Vincono Barcellona ed Efes, cade in casa l'Olympiacos

Terminata, con le tre gare di questa sera, anche la terza giornata di Eurolega. Vittorie oggi per Anadolu Efes e Barcellona.
18.10.2019 23:18 di Alessandro Nobile   Vedi letture
Vincono Barcellona ed Efes, cade in casa l'Olympiacos

Olympiacos-Zenit San Pietroburgo 68-77. Brutta sconfitta casalinga per l'Olympiacos che è stato battuto da un ottimo Zenit San Pietroburgo, dopo un tempo supplementare con il punteggio di 77-68. Dopo un buon inizio di gara dei greci, che si son ritrovati sul 12-0, è iniziata la partita dei russi che pian piano hanno rosicchiato il vantaggio agli avversari e al termine del primo quarto si son ritrovati inaspettatamente avanti per 20-19. Nel secondo quarto la partita è stata, poi, sostanzialmente in equilibrio e gli ospiti dopo 20' erano avanti di due punti. A metà del terzo parziale, poi, con un filotto di 10-2, lo Zenit ha trovato il massimo vantaggio del +10 con i greci che hanno cominciato a faticare in maniera importante. Negli ultimi 10' minuti il parziale di 17-11 ha permesso ai padroni di casa di pareggiare la partita e portare la contesa all'overtime. Nei 5', supplementari, non c'è stata storia e lo Zenit con un sontuoso 13-4 ha portato a casa due punti preziosi dal Pireo. Grande partita per Kevin Punter, ex Virtus Bologna, che ha trascinato i suoi con 16 punti ma che non son bastati per riuscire a vincere la partita. Dall'altra parte, invece, partita molto importante di Ponitka con i suoi 18 punti.
Olympiacos: Milutinov e Punter 16, Printezis e Spanoulis 7.
Zenit San Pietroburgo: Ponitka 18, Ayon e Renfroe 10, Thomas e Hollins 9.

Barcellona-Alba Berlino 103-84. Continua vincere, senza sosta, il Barcellona guidato da Higgins e Mirotic, che anche questa sera sono stati dominanti, Alba Barlino che cade in Spagna per 103-84. Dopo un grande inizio di partita dei tedeschi che li ha fatti trovare sul +6 al termine del primo quarto è iniziata la partita del Barcellona. I blaugrana, infatti, hanno dominato per intero gli altri tre quarti lasciando le briciole agli avversari. Nel corso dei 40', il massimo vantaggio è stato di 27 punti sul 99-72. Al termine, poi, è stato di 19 punti e ha consegnato l'intera posta in palio alla squadra spagnola che con una squadra stupita per rimanere in alto in classifica sta, per ora, mantenere le aspettative.
Barcellona: Higgins 22, Mirotic 18, Tomic 15, Kuric, Abrines, Smits e Oriola 8.
Alba Berlino: Giedraitis 17, Siva 12, Cavanaugh 11, Giffey 10.

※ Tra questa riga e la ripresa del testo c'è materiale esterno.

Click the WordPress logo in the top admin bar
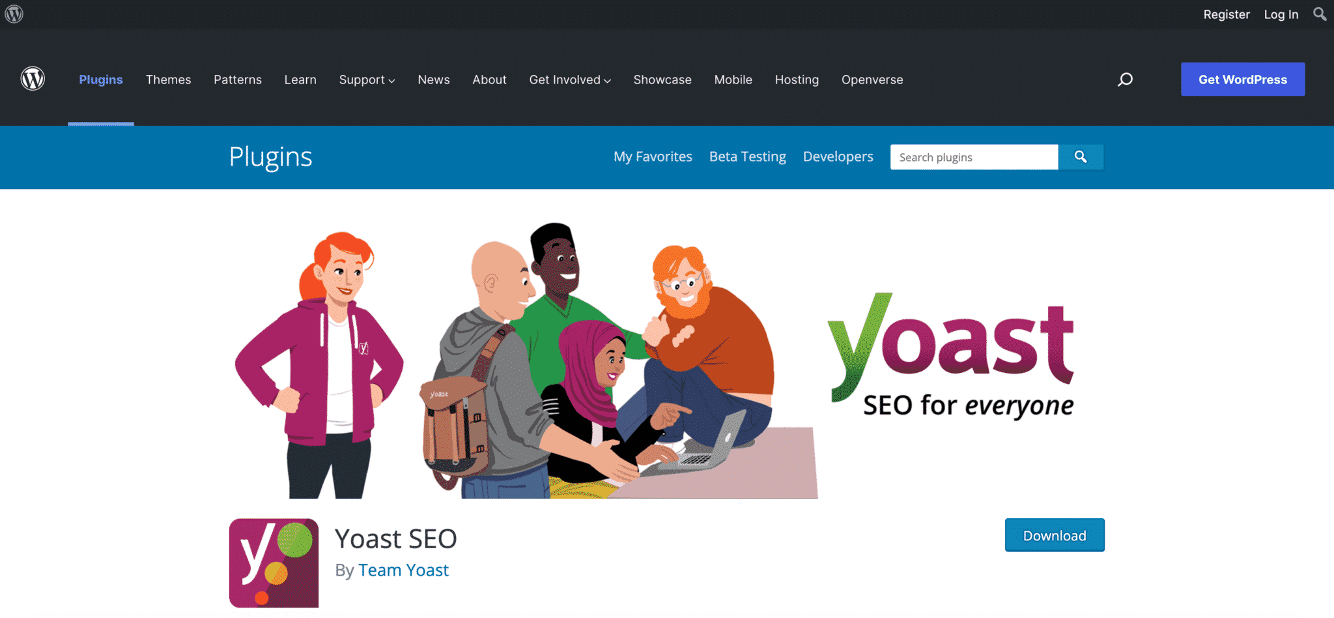This screenshot has width=1334, height=618. pos(13,14)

Valencia-Anadolu Efes 78-83. Arriva una buona vittoria esterna per l'Anadolu Efes che con un 83-78 sbanca il Valencia, ottenendo due punti molto importanti in classifica. Gli spagnoli hanno iniziato la gara in maniera propositiva, ottenendo un +6 grazie all'8-2 che poteva far irrigidire gli avversari. Nel corso del primo quarto, però, quello resta il massimo vantaggio e al termine dei 10' si ritrovano avanti per 27-23. Nel secondo quarto, poi, la trama non è cambiata e gli spagnoli hanno mantenuto il risultato, a metà gara il punteggio recita 46-39 con un +7 prezioso. Nel terzo quarto, però, inizia la partita di Larkin e compagni che son riusciti a diminiure il vantaggio fino a toccare la testa sul 53-54 che ha permesso loro di cambiare le sorti dell'intera sfida. Toccando poi il +8 sul 61-69. Nel quarto parziale, poi, la musica non è cambiata e l'Anadolu è riuscita a mantenere il risultato di vantaggio, toccando il massimo di 10 punti di scarto, una mini-rimonta nel finale del Valencia li ha fatti tremare ma il 78-83 regala loro due punti importanti. Protagonista della gara per i padroni di casa Dubljevic con 22 punti, nei turchi grande prestazione dell'ex Milano Kruno Simon, 19 punti per lui.
Valencia: Dubljevic 22, Rossom 14, Motum 11, Abalde 7.
Anadolu Efes: Simon 19, Peters e Micic 15, Larkin 13.